ASSIGNMENT: Copy exactly, and only, the lines between the start of the entries below and the line containing "Given: Open the Mapping settings", both inclusive. Omit pictures.

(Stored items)

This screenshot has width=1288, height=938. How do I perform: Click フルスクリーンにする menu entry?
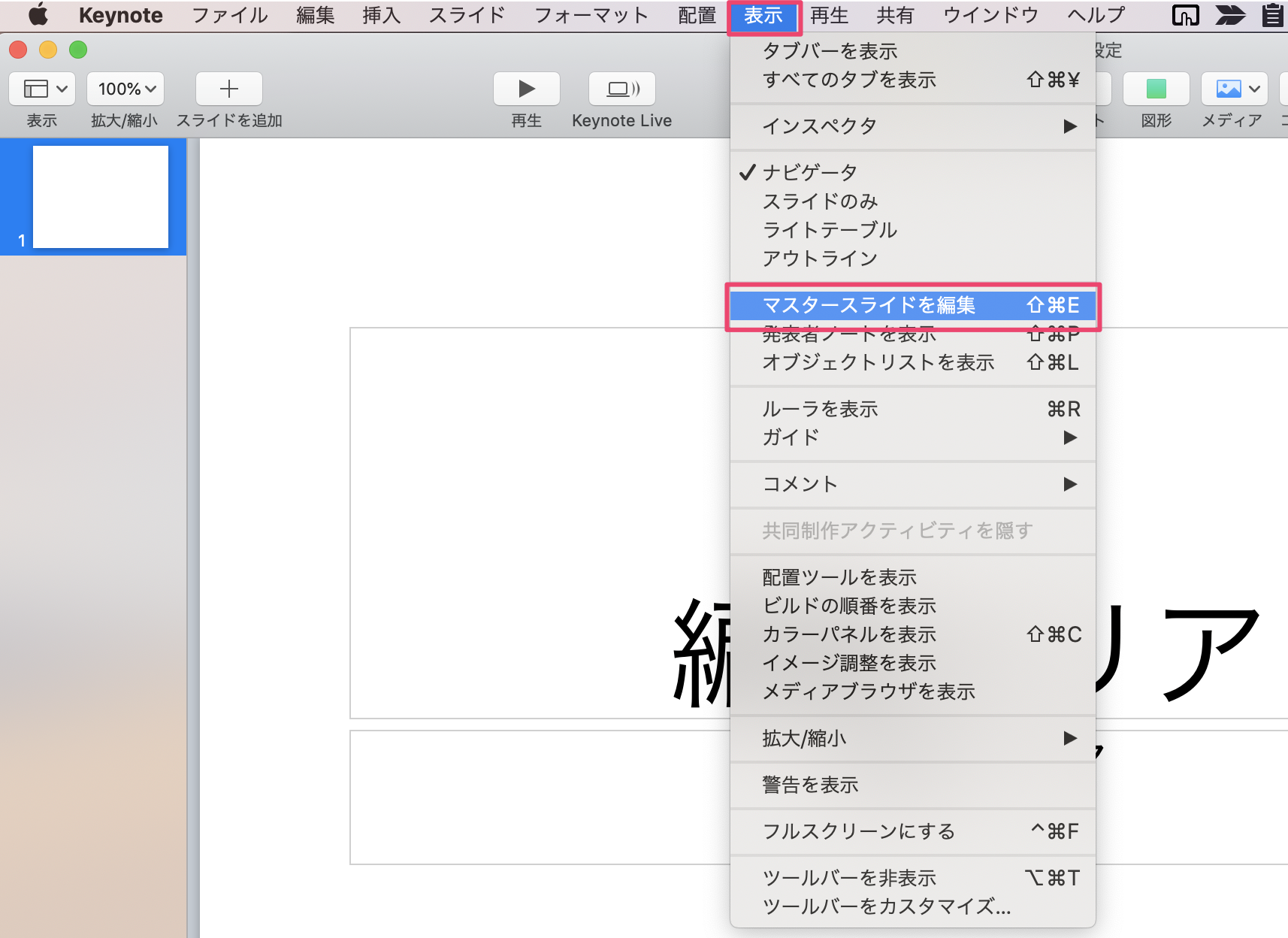[859, 831]
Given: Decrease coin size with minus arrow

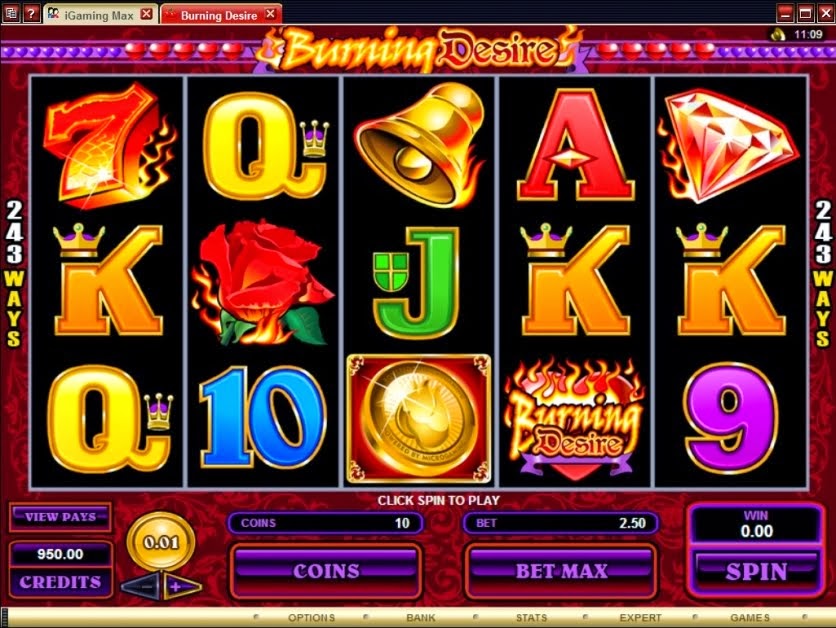Looking at the screenshot, I should 142,587.
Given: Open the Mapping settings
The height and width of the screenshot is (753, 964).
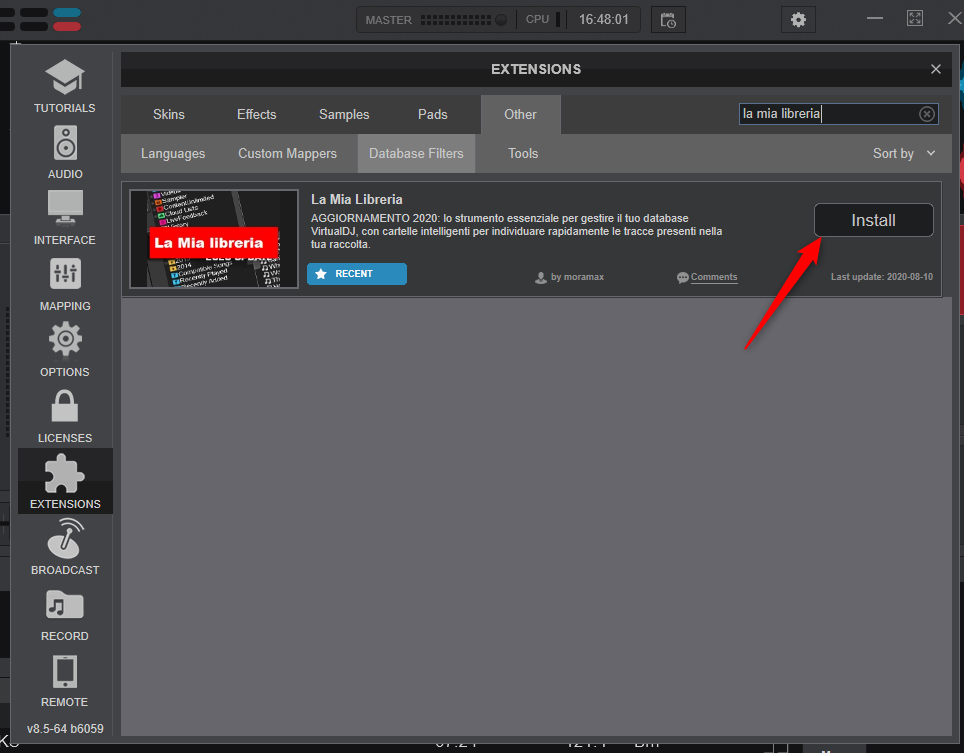Looking at the screenshot, I should (x=65, y=284).
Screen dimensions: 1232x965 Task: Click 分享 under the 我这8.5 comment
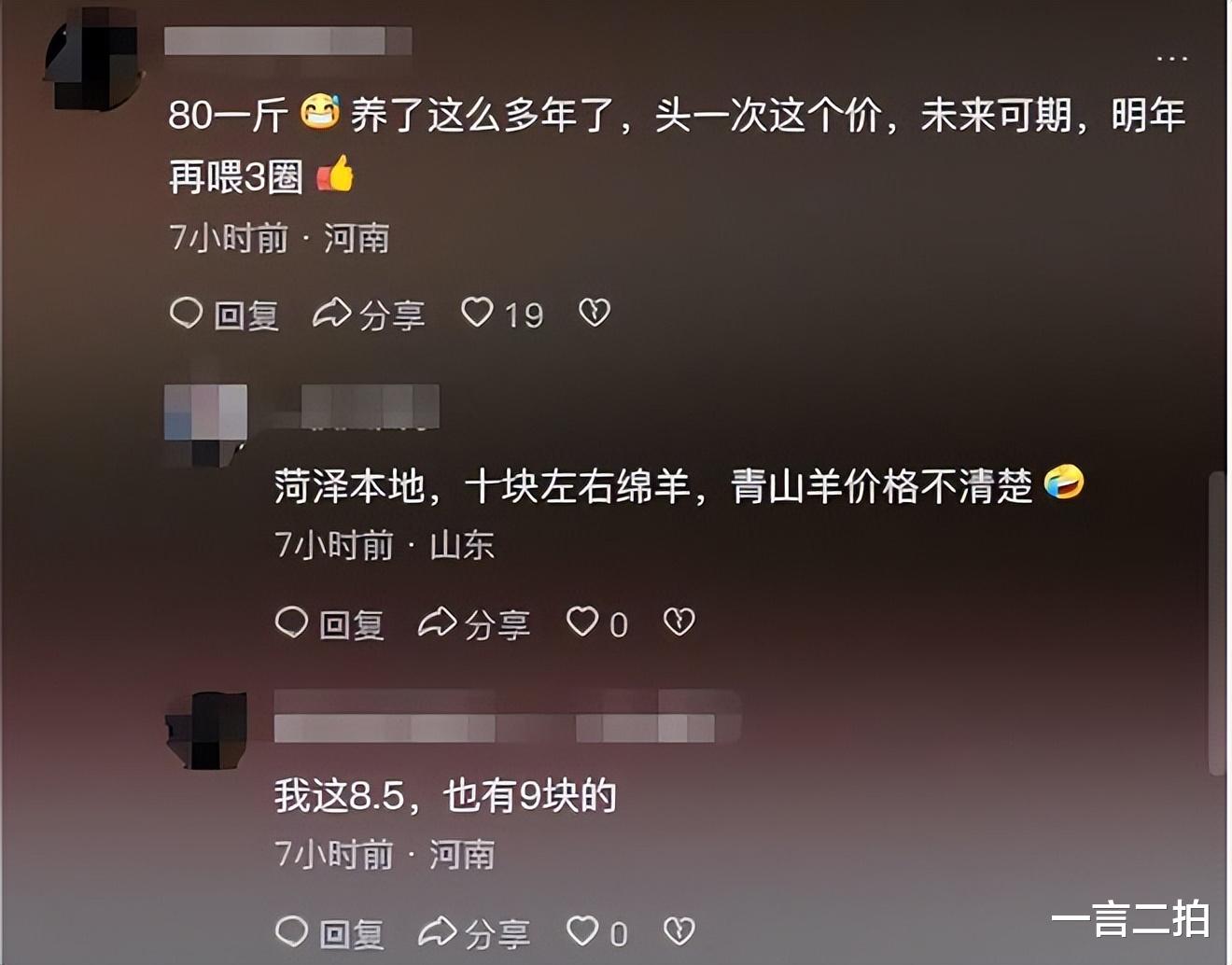[497, 933]
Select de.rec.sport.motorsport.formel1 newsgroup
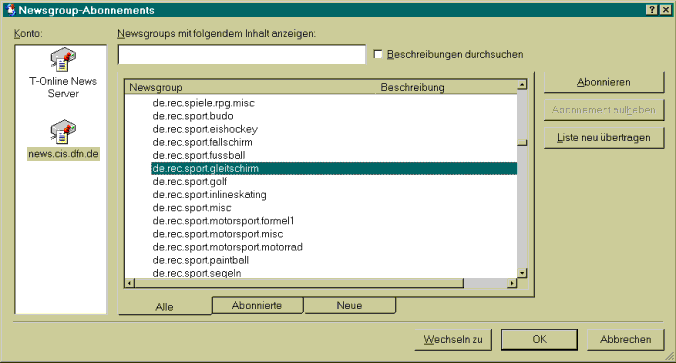676x363 pixels. [223, 221]
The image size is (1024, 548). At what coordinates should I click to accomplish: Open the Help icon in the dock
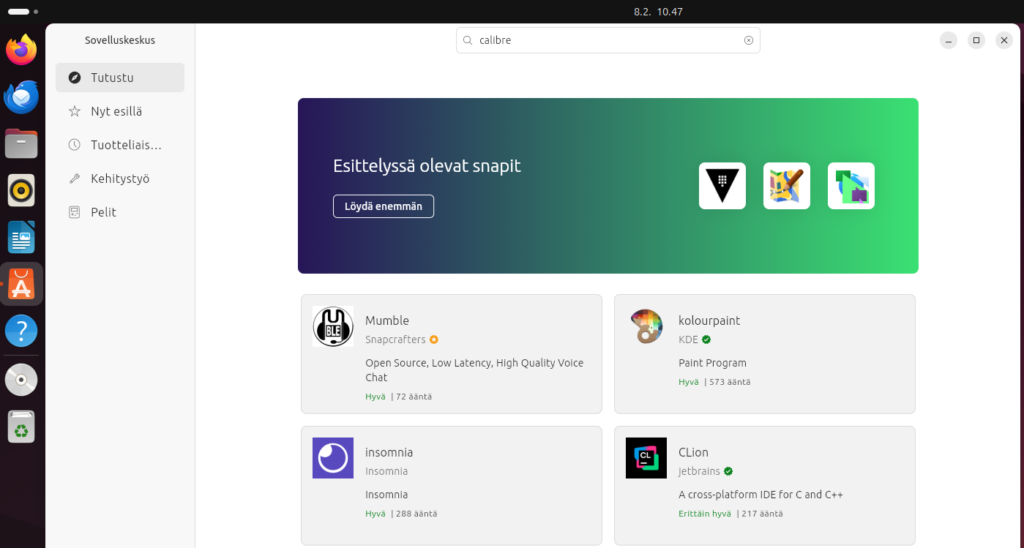[x=21, y=331]
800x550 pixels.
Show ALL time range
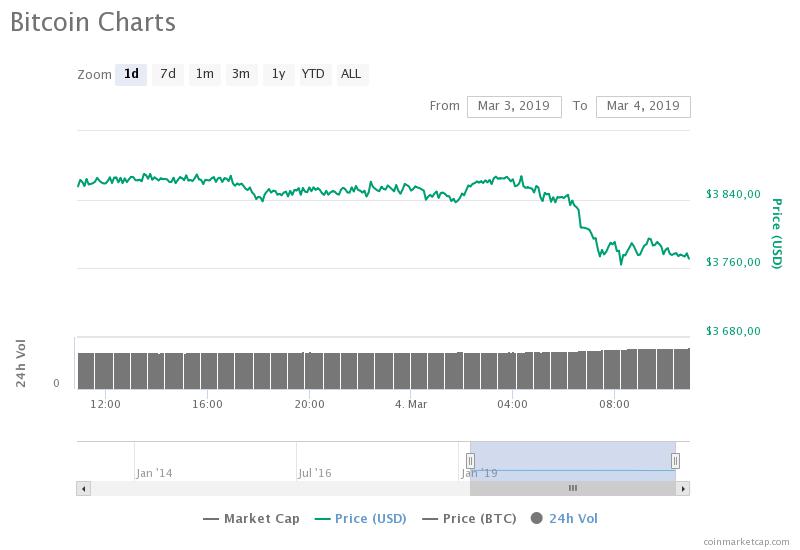point(351,74)
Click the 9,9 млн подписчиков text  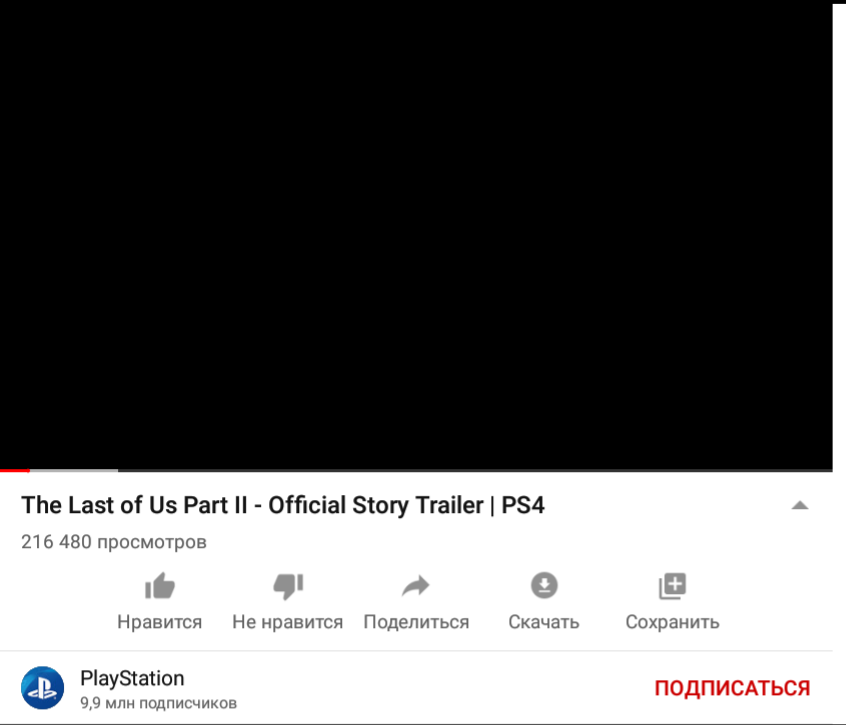click(x=159, y=703)
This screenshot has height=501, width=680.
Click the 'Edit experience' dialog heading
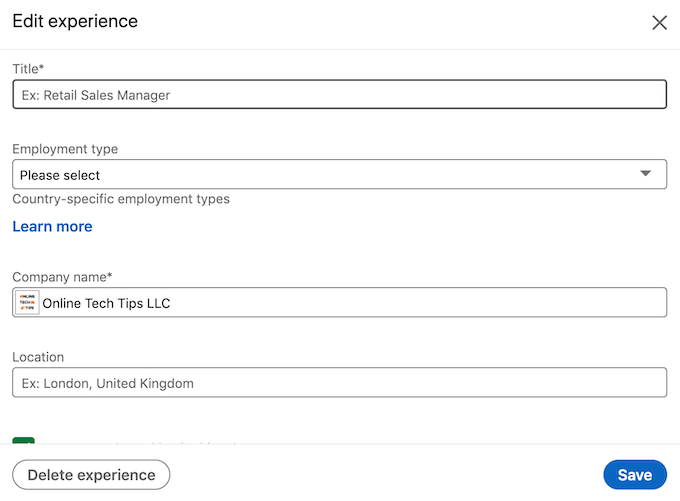[75, 21]
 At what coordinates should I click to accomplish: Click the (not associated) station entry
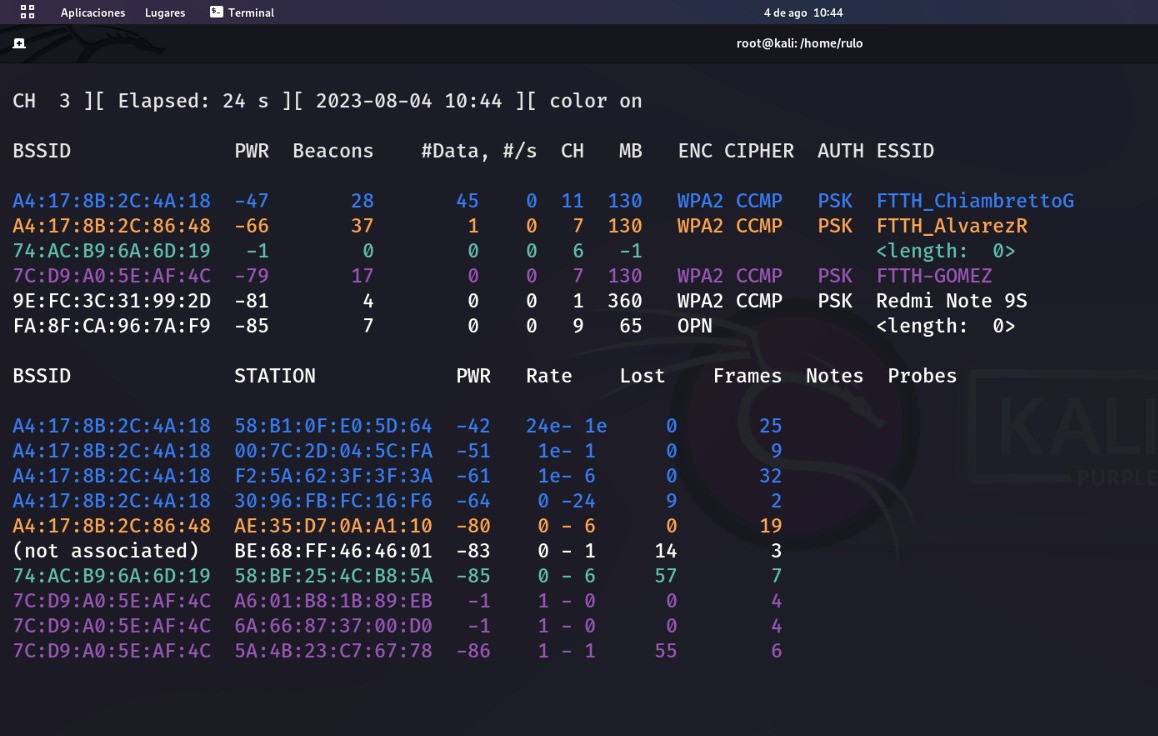[106, 551]
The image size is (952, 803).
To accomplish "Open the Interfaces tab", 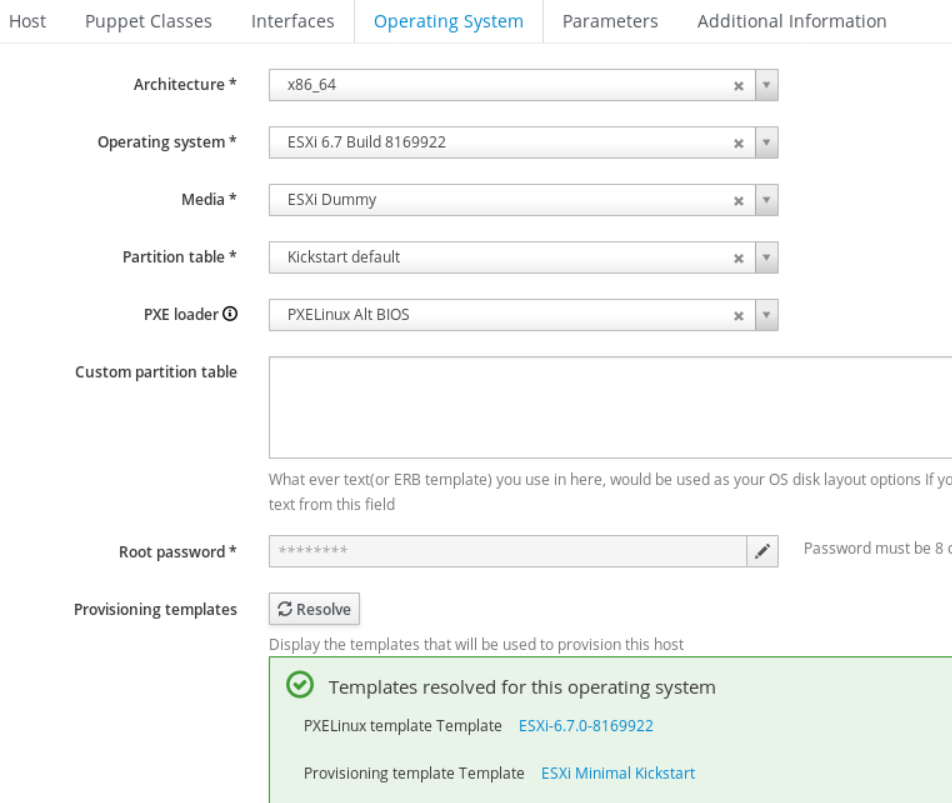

TASK OUTPUT:
This screenshot has width=1288, height=938. How do I perform: Click フルスクリーンにする menu entry?
[859, 831]
Given: Decrease coin size with minus arrow

Looking at the screenshot, I should 142,587.
Given: Open the Mapping settings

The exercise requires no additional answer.